A new search engine being developed by Darpa aims to shine a light on the dark web and uncover patterns and relationships in online data to help law enforcement and others track illegal activity. The project, dubbed Memex, has been in the works for a year and is being developed by 17 different contractor teams […]

A new search engine being developed by Darpa aims to shine a light on the dark web and uncover patterns and relationships in online data to help law enforcement and others track illegal activity.

The project, dubbed Memex, has been in the works for a year and is being developed by 17 different contractor teams who are working with the military's Defense Advanced Research Projects Agency. Google and Bing, with search results influenced by popularity and ranking, are only able to capture approximately five percent of the internet. The goal of Memex is to build a better map of more internet content.

"The main issue we’re trying to address is the one-size-fits-all approach to the internet where [search results are] based on consumer advertising and ranking," says Dr. Chris White, the program manager for Memex, who gave a demo of the engine to the 60 Minutes news program.

To achieve this goal, Memex will not only scrape content from the millions of regular web pages that get ignored by commercial search engines but will also chronicle thousands of sites on the so-called Dark Web---such as sites like the former Silk Road drug emporium that are part of the TOR network's Hidden Services.

These sites, which have .onion web addresses, are accessible only through the TOR browser and only to those who know a site's specific address. Although sites do exist that index some Hidden Services pages---often around a specific topic---and there is even already a search engine called Grams for uncovering sites selling illicit drugs and other contraband, the majority of Hidden Services remain well under the radar.
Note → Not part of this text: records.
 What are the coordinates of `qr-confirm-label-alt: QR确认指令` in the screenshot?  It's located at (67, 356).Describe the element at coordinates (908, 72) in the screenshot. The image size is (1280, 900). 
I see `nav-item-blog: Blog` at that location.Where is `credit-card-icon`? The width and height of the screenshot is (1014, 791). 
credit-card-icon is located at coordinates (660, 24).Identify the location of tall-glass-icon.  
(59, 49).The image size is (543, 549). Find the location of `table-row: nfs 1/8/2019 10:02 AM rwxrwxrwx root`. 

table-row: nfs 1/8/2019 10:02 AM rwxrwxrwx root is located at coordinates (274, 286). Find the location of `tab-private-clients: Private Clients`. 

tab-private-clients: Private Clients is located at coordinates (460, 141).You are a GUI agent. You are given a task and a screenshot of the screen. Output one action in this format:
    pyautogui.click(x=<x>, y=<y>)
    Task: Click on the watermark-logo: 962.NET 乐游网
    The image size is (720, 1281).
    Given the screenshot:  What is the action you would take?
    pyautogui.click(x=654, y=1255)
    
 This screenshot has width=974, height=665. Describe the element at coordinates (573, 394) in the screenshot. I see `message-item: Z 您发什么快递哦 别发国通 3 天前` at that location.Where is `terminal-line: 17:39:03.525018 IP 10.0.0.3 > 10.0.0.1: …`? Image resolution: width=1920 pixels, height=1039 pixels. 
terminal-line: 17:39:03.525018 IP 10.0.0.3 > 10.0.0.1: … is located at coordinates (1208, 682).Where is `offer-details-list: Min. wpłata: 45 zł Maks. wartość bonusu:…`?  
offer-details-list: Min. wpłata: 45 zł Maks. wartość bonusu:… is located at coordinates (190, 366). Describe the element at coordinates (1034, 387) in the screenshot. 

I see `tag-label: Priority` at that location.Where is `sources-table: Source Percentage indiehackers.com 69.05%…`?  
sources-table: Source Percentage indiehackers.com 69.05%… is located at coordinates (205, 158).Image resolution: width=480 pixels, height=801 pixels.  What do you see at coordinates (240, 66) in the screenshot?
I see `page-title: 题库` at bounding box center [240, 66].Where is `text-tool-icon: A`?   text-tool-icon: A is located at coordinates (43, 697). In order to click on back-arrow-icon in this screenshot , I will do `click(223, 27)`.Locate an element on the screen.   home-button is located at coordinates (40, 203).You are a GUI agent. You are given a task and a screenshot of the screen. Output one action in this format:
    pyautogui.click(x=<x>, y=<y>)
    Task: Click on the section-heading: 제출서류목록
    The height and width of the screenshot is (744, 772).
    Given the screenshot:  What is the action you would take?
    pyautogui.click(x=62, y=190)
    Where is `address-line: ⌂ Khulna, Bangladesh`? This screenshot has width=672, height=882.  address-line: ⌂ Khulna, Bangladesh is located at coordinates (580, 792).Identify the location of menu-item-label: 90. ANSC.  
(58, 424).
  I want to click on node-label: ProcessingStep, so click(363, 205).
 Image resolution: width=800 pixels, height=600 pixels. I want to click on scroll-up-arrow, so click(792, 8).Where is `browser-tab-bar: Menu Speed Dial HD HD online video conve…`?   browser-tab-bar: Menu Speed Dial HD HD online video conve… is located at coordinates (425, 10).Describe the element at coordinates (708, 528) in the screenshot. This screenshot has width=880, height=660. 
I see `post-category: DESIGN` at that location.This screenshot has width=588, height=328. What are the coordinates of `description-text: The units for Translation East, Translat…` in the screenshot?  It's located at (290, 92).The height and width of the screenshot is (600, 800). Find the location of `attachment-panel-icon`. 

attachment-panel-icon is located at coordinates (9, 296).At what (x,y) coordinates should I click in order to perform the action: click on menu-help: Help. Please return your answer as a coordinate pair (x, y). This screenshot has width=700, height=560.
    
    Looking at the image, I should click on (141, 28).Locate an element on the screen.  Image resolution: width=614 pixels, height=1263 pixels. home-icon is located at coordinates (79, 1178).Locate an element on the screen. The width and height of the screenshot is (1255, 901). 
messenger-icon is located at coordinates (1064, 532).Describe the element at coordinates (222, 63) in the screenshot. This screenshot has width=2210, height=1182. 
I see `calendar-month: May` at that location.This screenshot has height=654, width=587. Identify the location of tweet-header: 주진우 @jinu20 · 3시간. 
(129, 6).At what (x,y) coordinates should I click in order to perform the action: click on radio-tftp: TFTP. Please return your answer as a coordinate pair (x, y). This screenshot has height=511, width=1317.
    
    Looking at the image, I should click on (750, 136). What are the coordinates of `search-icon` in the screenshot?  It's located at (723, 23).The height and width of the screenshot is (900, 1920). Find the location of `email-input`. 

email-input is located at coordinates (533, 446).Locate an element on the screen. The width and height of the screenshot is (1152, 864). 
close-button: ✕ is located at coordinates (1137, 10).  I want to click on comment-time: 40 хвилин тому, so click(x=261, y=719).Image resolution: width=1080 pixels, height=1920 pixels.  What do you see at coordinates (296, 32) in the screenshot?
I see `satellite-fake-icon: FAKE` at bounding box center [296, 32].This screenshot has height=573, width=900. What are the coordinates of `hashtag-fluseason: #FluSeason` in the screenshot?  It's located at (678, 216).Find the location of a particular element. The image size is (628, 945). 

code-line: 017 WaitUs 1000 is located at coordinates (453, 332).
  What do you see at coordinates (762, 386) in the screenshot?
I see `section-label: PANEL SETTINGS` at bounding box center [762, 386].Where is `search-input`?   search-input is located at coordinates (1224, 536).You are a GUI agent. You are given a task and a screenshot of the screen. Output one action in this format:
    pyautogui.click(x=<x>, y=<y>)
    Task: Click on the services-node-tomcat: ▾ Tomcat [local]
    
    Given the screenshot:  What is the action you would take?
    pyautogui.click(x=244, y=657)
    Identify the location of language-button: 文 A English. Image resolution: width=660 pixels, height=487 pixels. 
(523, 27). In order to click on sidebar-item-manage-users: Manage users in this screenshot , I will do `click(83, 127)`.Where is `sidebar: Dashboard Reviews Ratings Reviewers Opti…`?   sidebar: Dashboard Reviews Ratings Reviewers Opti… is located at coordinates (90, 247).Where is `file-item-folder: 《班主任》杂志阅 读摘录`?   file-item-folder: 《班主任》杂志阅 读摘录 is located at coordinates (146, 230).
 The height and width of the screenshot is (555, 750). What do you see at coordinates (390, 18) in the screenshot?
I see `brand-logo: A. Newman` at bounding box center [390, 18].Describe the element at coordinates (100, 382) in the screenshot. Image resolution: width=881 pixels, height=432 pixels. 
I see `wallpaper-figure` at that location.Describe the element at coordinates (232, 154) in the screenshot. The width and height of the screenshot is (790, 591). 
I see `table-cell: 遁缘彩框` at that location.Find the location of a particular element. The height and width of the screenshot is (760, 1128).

White says part of the Memex project is aimed at determining just how much of TOR traffic is related to Hidden Services sites. "The best estimates before were in the single digits---in the one-thousands," he says. "But we think there are, at any given time, between 30,000 and 40,000 Hidden Service Onion sites that have content on them that one could index."

The content on Hidden Services is public---in the sense that it's not password protected---but is not readily accessible through a commercial search engine. "We’re trying to move toward an automated mechanism of finding [Hidden Services sites] and making the public content on them accessible," White says. The Darpa team also wants to find a way to better understand the turnover of such sites---the relationships that exist for example between two sites when one goes down and a seemingly unrelated site pops up.

But the creators of Memex don't want just to index content on previously undiscovered sites. They also want to use automated methods to analyze that content in order to uncover hidden relationships that would be useful to law enforcement, the military, and even the private sector. The Memex project currently has eight partners involved in testing and deploying prototypes. White won't say who the partners are but they plan to test the system around various subject areas or domains. The first domain they targeted were sites that appear to be involved in human trafficking. But the same technique could be applied to tracking Ebola outbreaks or "any domain where there is a flood of online content, where you’re not going to get it if you do queries one at a time and one link at a time," he says.

In a demo conducted for 60 Minutes, White's team showed how law enforcement could possibly track the movement of people---both trafficked and traffickers---based on data related to online advertisements for sex. The* 60 Minutes* piece wasn't clear about how this was done and appeared to focus on the IP address of where the ads were hosted, implying that tracking where an ad moves from one IP address to another could reveal to law enforcement where the trafficker is located. But White says the IP address is the least important information they analyze. Instead they focus on other data points.

"Sometimes it's a function of IP address, but sometimes it's a function of a phone number or address in the ad or the geolocation of a device that posted the ad," he says. "There are sometimes other artifacts that contribute to location."

For example, an ad attempting to sell the sexual services of a woman or child in one locale might pop up in another location and include a regional address or phone number. White says this kind of data has been used by investigators to find women who were being trafficked.

"You can imagine a scenario where people are moving around the country with women and are interested in advertising them---they post ads in different places. It can involve the same women and some of the same info like phone numbers. Via methods of connecting content through shared attributes---meaning the same number or image appearing on ads---you can create a network to understand where these things are connected and where they may be located."

He notes that the connection from the online ads to the real world is not always accurate or a one-to-one match. "But that’s why there are investigators and prosecutors involved to do interpretation and make decisions. Darpa just creates the tech, and organizations adopt the technology to use it."

White won't say how much the program is costing, but says it's comparable to other data science projects that have been funded at $10 to $20 million.